McConnell is attending at least two days’ worth of meetings with cannabis industry executives, small-business owners and advocates in Southern California, in order to discuss potential cannabis-related banking reform, among other topics, according to people familiar with the matter. McConnell’s schedule includes two cannabis-related lunches with executives and advocates, one of which will take place in Newport Beach, Calif., and a tour of at least one cannabis-related company in the area.

It was not immediately clear whether McConnell’s California Wednesday and Thursday schedule signals a shift in his thinking about cannabis banking reform, the people said. McConnell’s Washington office did not respond to several requests for comment.

“I think this is absolutely positive that McConnell is meeting with stakeholders in the cannabis market,” PI Financial analyst Jason Zandberg told MarketWatch over the phone. “The U.S. market needs the banking act to flourish, without it — there are legitimate companies that are following the rules that are facing major obstacles.

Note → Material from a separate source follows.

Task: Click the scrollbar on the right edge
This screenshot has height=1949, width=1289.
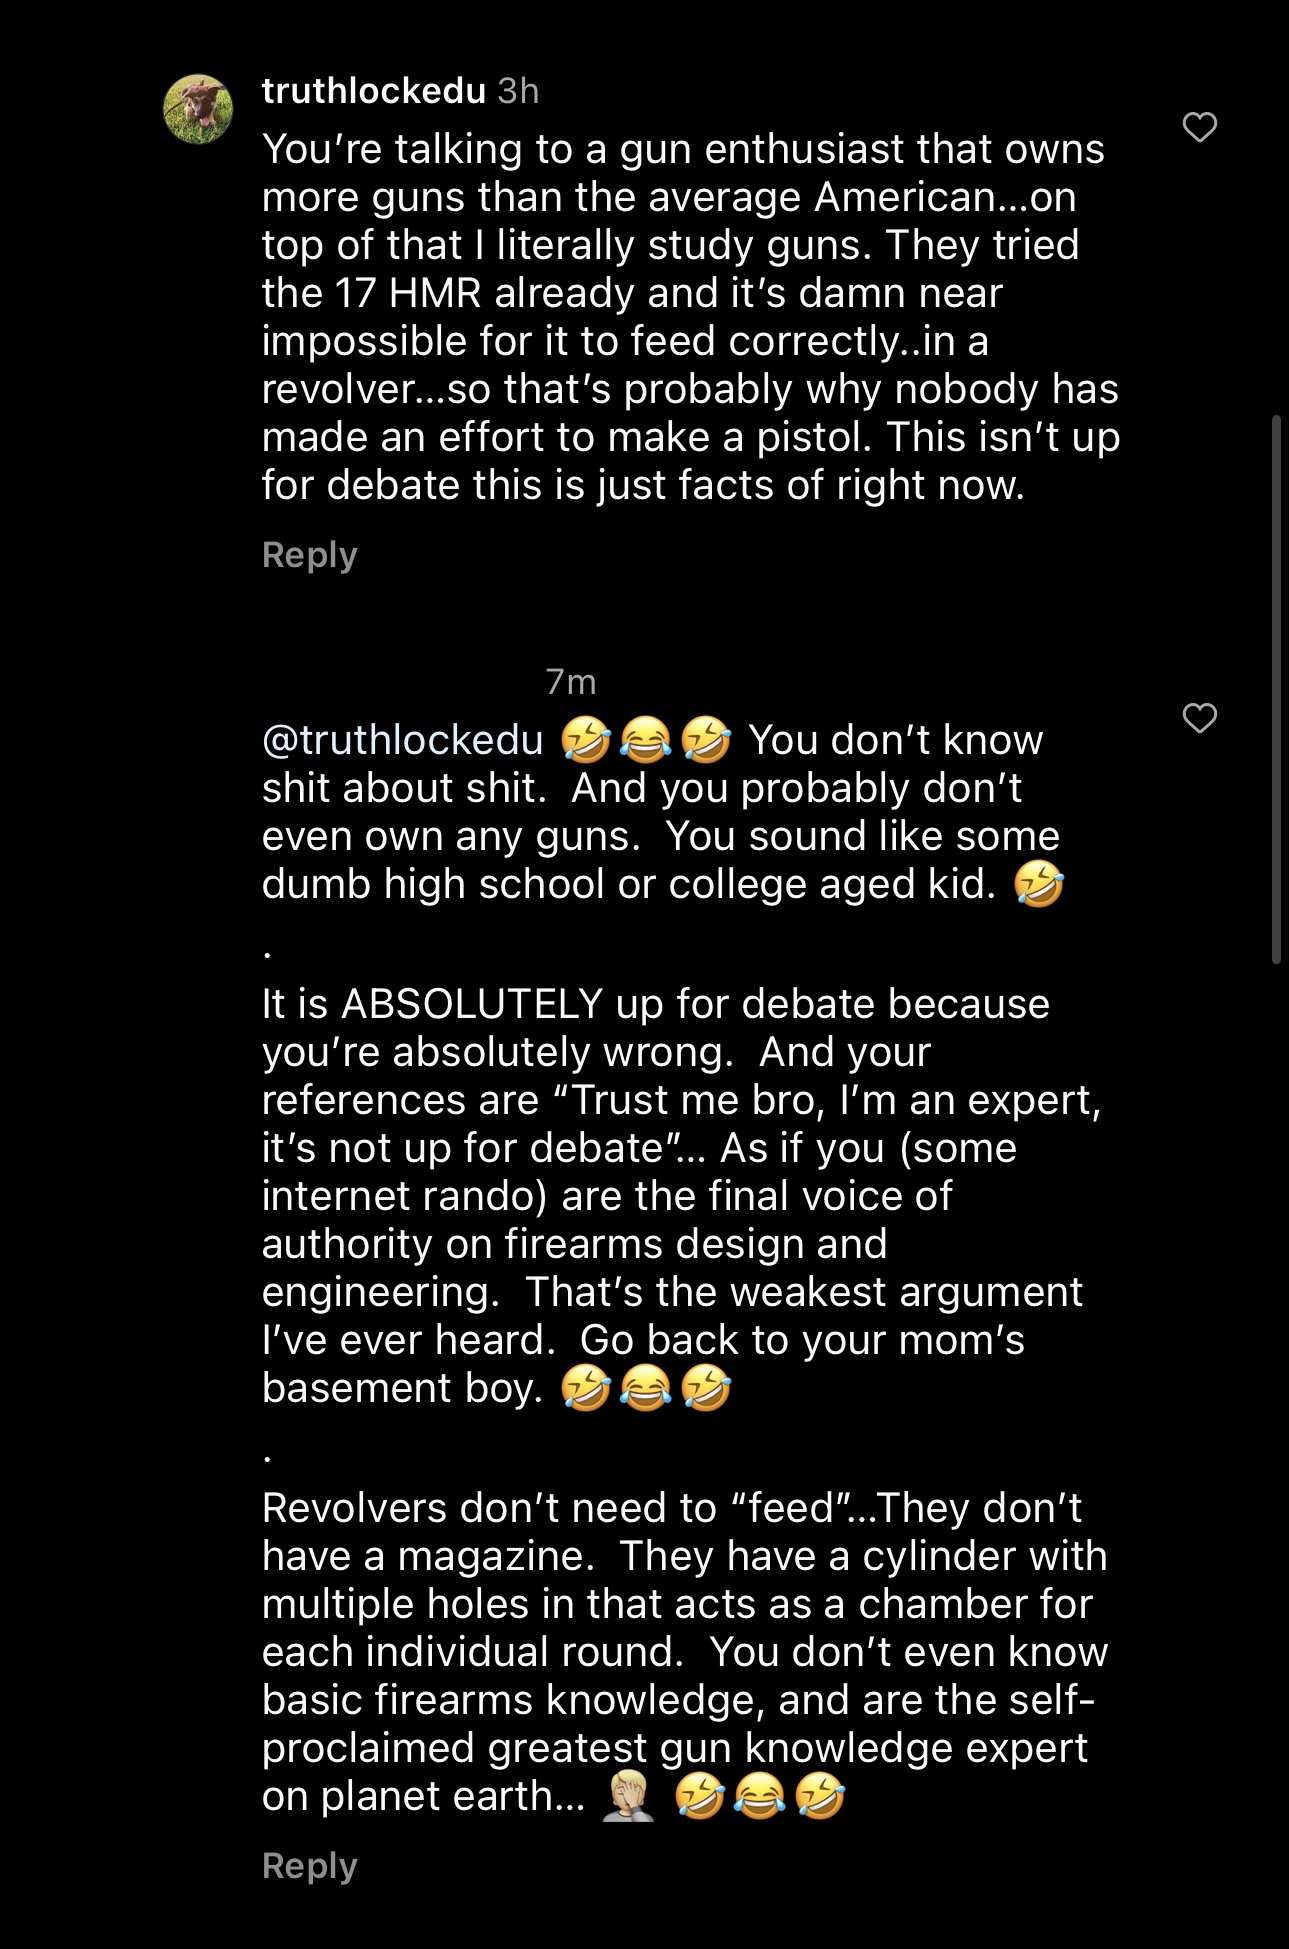Action: coord(1276,690)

Banking legislation would be a huge positive catalyst.”

The cannabis industry representatives will attempt to convince McConnell that reform is necessary because the current legal regime unfairly penalizes businesses that obey federal laws, such as hemp farmers producing the crop for legal CBD products, according to a person familiar with the lobbying strategy.

“We’re happy to see that Leader McConnell is coming to see how a regulated market is an improvement over prohibition,” National Cannabis Industry Association executive director Aaron Smith told MarketWatch in an interview. “Right now the priority is banking, which affects [McConnell’s] constituents in the hemp and CBD industry, as well as legal cannabis businesses here in California. That’s really our primary ask — common-sense policies around banking and public safety, and we’re hopeful [McConnell] will see the need for that and move forward along with Chairman [Sen. Mike] Crapo.”

The senator’s visit to the Golden State comes weeks after the Democratic-controlled House of Representatives passed the Secure and Fair Enforcement (SAFE) Banking Act, a bill aimed at giving banks and credit unions additional clarity around servicing cannabis companies that wish to open accounts for things like paying bills. Because marijuana is illegal at the federal level, financial institutions can encounter legal problems, and cannabis companies — including those that operate cannabidiol, or CBD, businesses — face difficulties banking.

Large amounts of cash sloshing around the cannabis sector makes pot companies the target of robberies and other crimes, lobbyists in favor of the SAFE Act have said.

Up until recently, McConnell appeared to be a major roadblock to the Senate taking up the bill, and has said in the past that marijuana is hemp’s “illicit cousin, which I choose not to embrace.” The hemp industry holds a significant amount of power in Kentucky, McConnell’s home state, and a new provision in the SAFE Act grants specific protections to hemp farmers.

Crapo, an influential Republican senator from Idaho, told Politico in September that he wanted to hold a Senate Banking Committee vote on a cannabis banking bill. Progressive groups such as the American Civil Liberties Union, the Center for American Progress and others have criticized top House Democrats for moving forward with a bill that doesn’t address social-justice issues tied to decades of cannabis prohibition.